Except in cases where the training data is more wrong than correct (e.g. niche expertise where the vox pop is wrong).
However, an LLM no more deals in Q&A than in facts. It only typically replies to a question with an answer because that itself is statistically most likely, and the words of the answer are just selected one at a time in normal LLM fashion. It's not regurgitating an entire, hopefully correct, answer from someplace, so just because it was exposed to the "correct" answer in the training data, maybe multiple times, doesn't mean that's what it's going to generate.
In the case of hallucination, it's not a matter of being wrong, just the expected behavior of something built to follow patterns rather than deal in and recall facts.
For example, last night I was trying to find an old auction catalog from a particular company and year, so thought I'd try to see if Gemini 3 Pro "Thinking" maybe had the google-fu to find it available online. After the typical confident sounding "Analysing, Researching, Clarifying .." "thinking", it then confidently tells me it has found it, and to go to website X, section Y, and search for the company and year.
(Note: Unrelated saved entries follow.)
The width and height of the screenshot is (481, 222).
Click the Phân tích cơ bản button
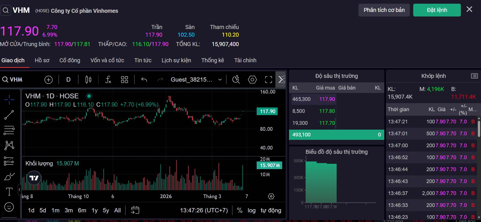[x=384, y=10]
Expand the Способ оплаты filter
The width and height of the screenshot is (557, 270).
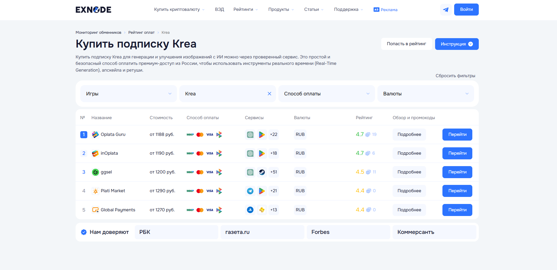326,94
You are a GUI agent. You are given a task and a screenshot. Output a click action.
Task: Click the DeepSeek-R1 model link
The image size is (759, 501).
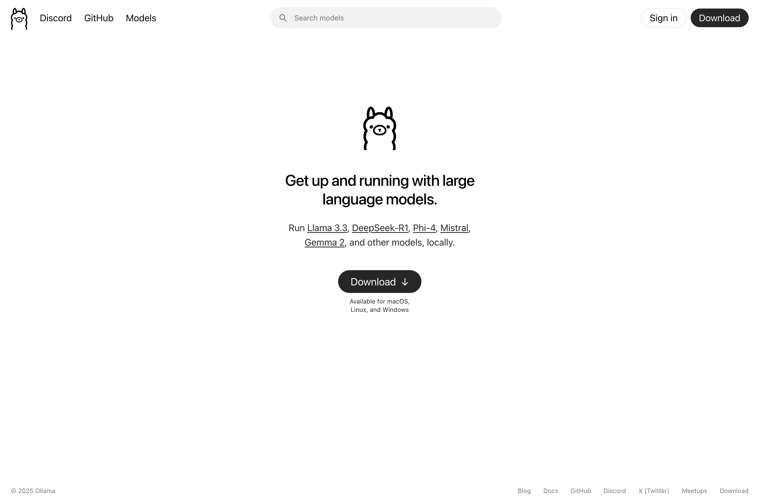380,227
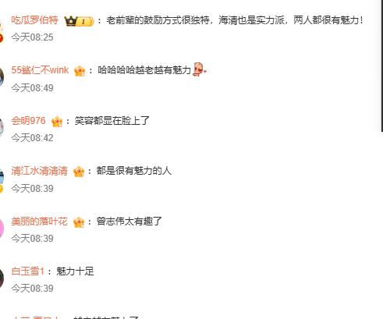The image size is (383, 319).
Task: Go to 美丽的落叶花's profile
Action: coord(39,222)
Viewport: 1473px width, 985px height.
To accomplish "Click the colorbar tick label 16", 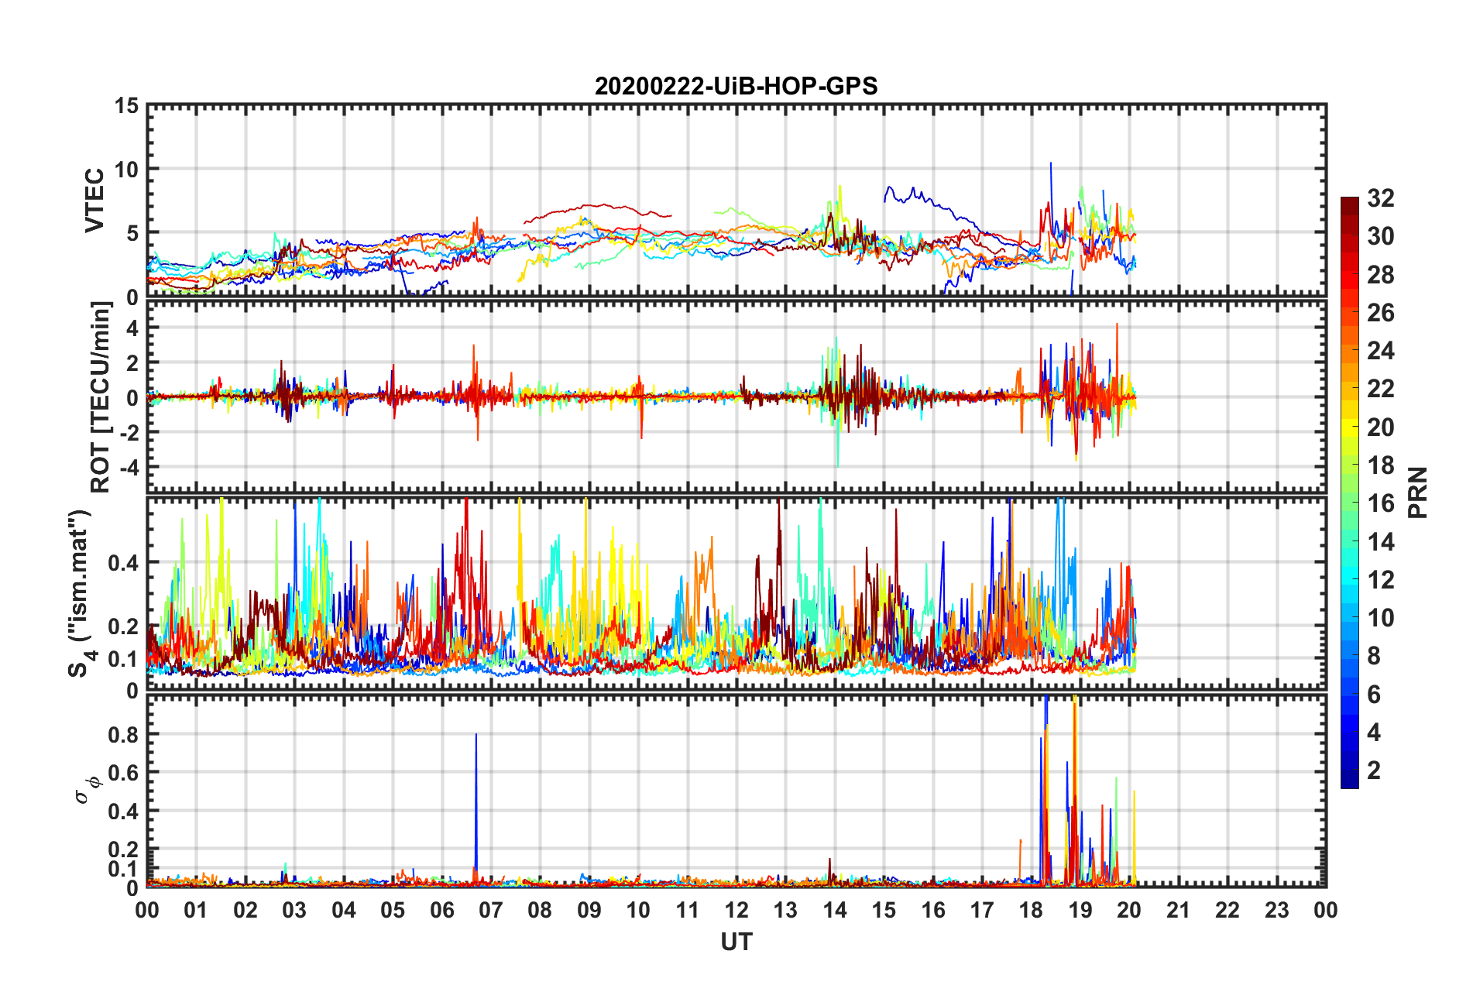I will point(1380,503).
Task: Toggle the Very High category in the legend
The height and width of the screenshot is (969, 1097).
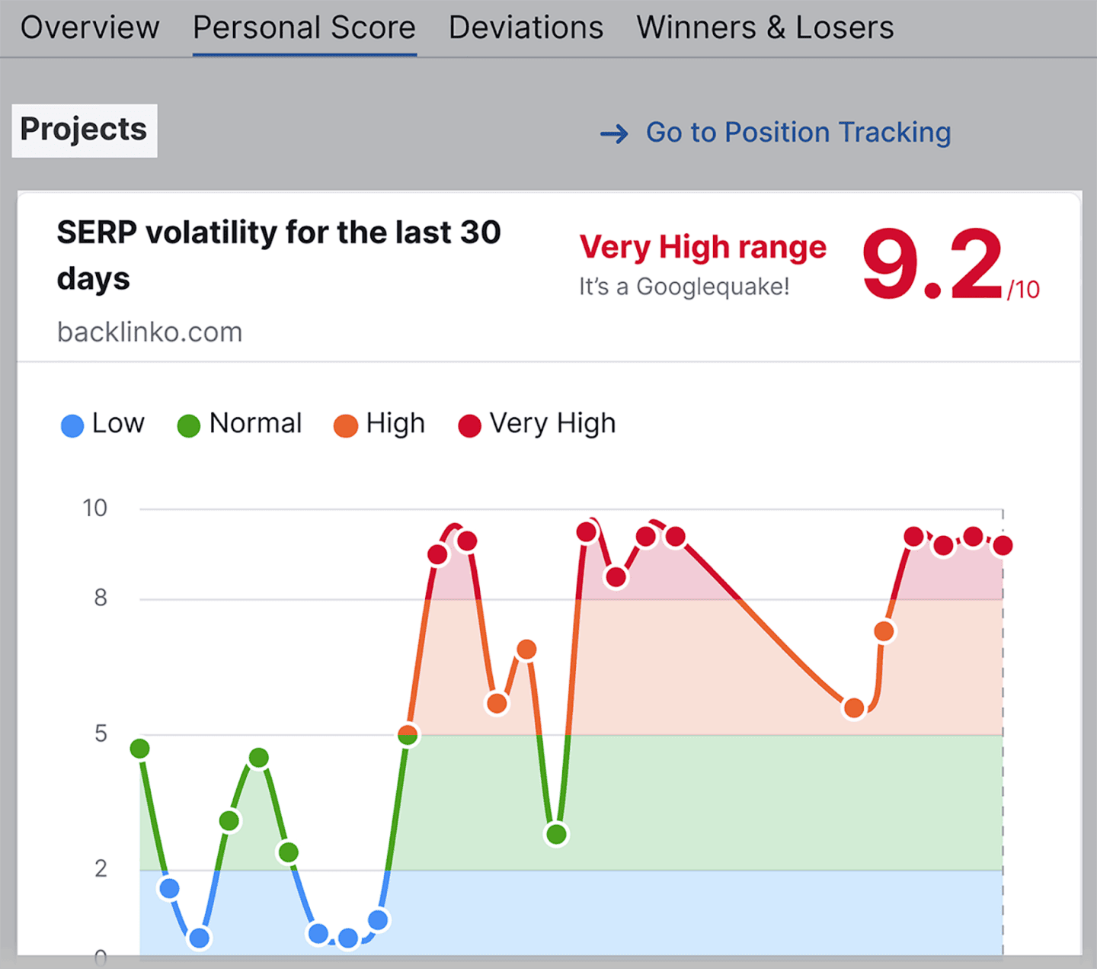Action: tap(536, 425)
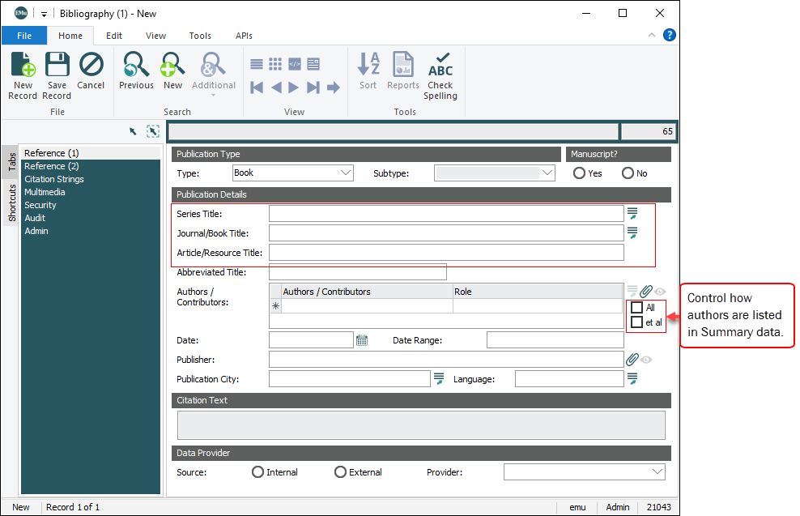Tick the et al checkbox
This screenshot has height=516, width=800.
coord(637,322)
Not surprisingly it was not there, even though other catalogs were. It had evidently been trained on data including such requests, maybe did some RAG and got more similar results, then just output the common pattern it had found, and "lied" about having actually found it since that is what humans in the training/inference data said when they had been successful (searching for different catalogs).
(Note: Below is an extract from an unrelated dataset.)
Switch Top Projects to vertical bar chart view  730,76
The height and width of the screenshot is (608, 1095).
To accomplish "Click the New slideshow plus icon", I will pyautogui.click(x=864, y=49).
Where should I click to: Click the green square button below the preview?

Same for human knowledge though. Learn from society/school/etc that X is Y, and you repeat X is Y, even if it's not.
>However, an LLM no more deals in Q&A than in facts. It only typically replies to a question with an answer because that itself is statistically most likely, and the words of the answer are just selected one at a time in normal LLM fashion.
And how is that different than how we build up an answer? Do we have a "correct facts" repository with fixed answers to every possibly question, or we just assemble our training data from a weighted graph (or holographic) store of factoids and memories, and our answers are also non deterministic?
Humans use language to express something (facts, thoughts, etc), so you can consider these thoughts being expressed as a bias to the language generation process, similar perhaps to an image being used as a bias to the captioning part of an image captioning model, or language as a bias to an image generation model.
My point however is more that the "thoughts being expressed" are themselves being generated by a similar process (and that it's either that or a God-given soul).
So, with the LLM all you have is the auto-regressive language prediction loop.
With animals you primarily have the external "what happens next" prediction loop, with these external-world fact-based predictions presumably also the basis of their thoughts (planning/reasoning), as well as behavior.
If it's a human animal who has learned language, then you additionally have an LLM-like auto-regressive language prediction loop, but now, unlike the LLM, biased (controlled) by these fact-based thoughts (as well as language-based thoughts).